MUMBAI: Negative demand created by the work-from-home culture along with reduction in fresh leasing activities due to a weaker economy can easily shave 40 per cent off annual demand over the next few years, according to India Ratings and Research (Ind-Ra).

The agency said this can result in over 500 basis points increase in vacancy levels over FY21 to FY23. “The impact on upcoming office space providers is likely to be particularly sharp as these may struggle to let out their upcoming properties.”

Nearly 83 per cent of employees surveyed recently by Accenture favoured a hybrid work model with the ability to work remotely 25 to 75 per cent of time.

Ind-Ra said such a transition to working remotely can seriously hamper office real estate demand as it may allow companies to use a hot desking policy where the same desk may be shared by a number of employees who report to work on different days.

If 2.5 per cent of overall employees are asked to report to work on alternate days and use the hot desking policy, it may result in a net 1.25 per cent reduction in office space required in a country.

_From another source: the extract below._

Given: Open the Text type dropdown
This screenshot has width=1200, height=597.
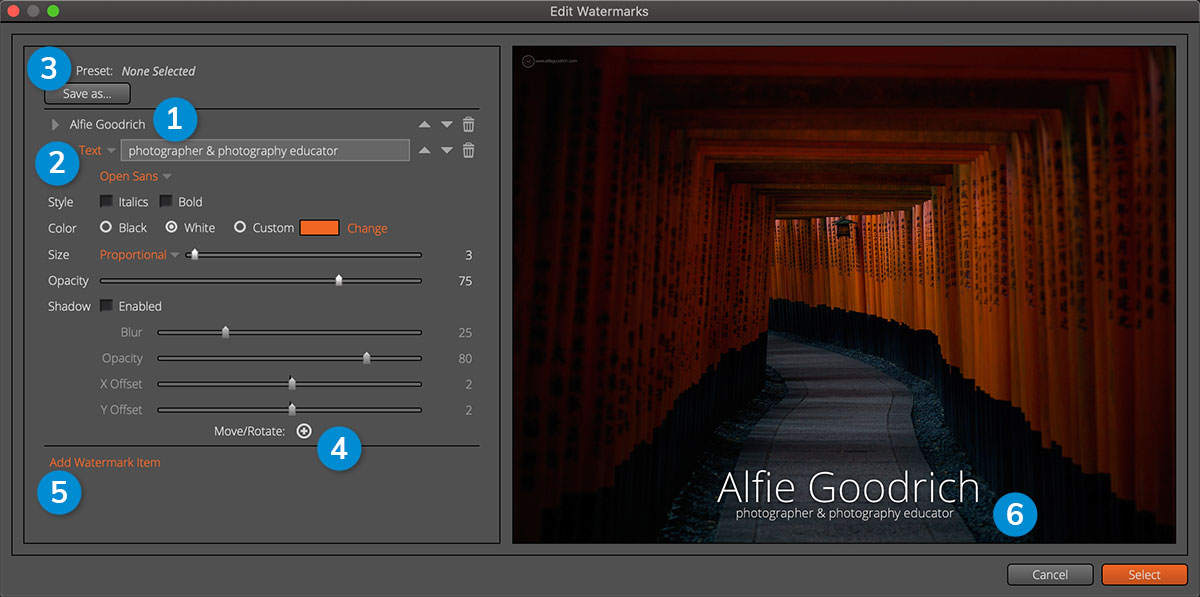Looking at the screenshot, I should (x=97, y=151).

On a base of 635 million square feet of office space occupied in top eight cities of India at FYE20, said Ind-Ra, it will result in a negative demand of 7.9 million square feet which is 21 per cent of the average annual demand seen during FY19 to FY20.

“A larger impact of hot desking might shave off several years’ of demand in the short run and create significant hardships for office real estate providers.”

Besides, a number of international companies have announced hybrid work models where the employees will need to report to office only on a few days of the week. Ind-ra said it can be easy to infer that the space that may be subject to hot desking model may be a lot more than 2.5 per cent as envisaged.

Ind-Ra said occupancy at a large real estate investment trust (REIT) focusing on office portfolio declined to 86.8 per cent in 4Q FY21 from 92.2 per cent in 1Q FY21.

Occupancy at another listed REIT declined to 81.8 per cent in 4Q FY21 from 87.1 per cent in 2Q FY21. Occupancies at other listed REITs and companies also declined by around 500 basis points over the last four quarters, said Ind-Ra.